Data shown:
start

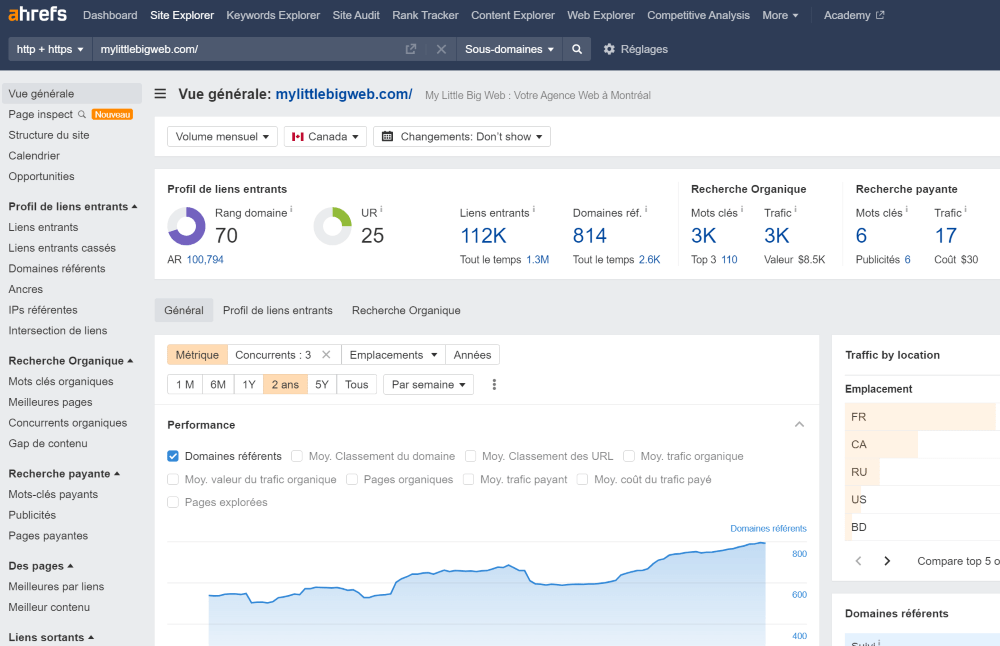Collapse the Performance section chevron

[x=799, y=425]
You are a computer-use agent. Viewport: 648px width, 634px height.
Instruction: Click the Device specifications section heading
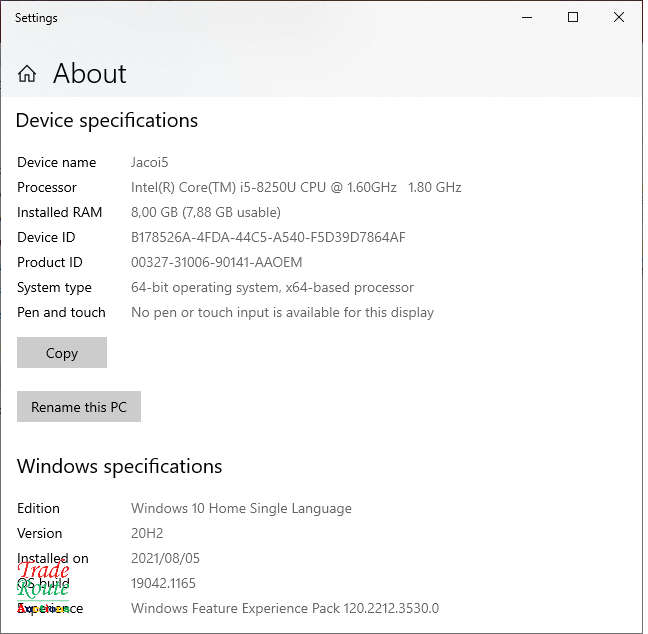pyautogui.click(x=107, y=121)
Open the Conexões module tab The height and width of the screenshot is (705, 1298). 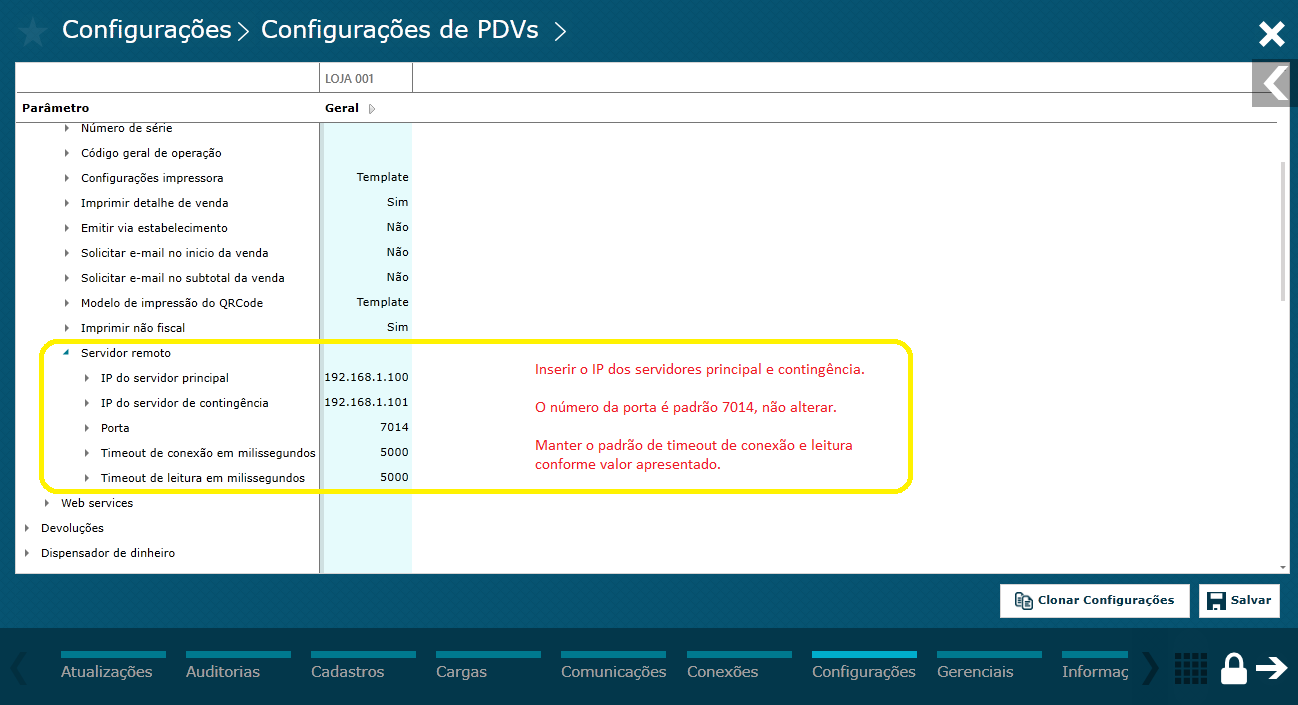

end

Your goal:
Reproduce only the lines of the listing from the one containing "You are a computer-use" through the end of the listing, requests included. Multiply every coordinate in the answers by 2.45, round to whole numbers with halves rounded up, and leave the pictures out.

Complete answer:
You are a computer-use agent. Viewport: 648px width, 634px height.
Instruction: Click the Device specifications section heading
pyautogui.click(x=262, y=296)
Open the Conexões module tab The height and width of the screenshot is (705, 1298). 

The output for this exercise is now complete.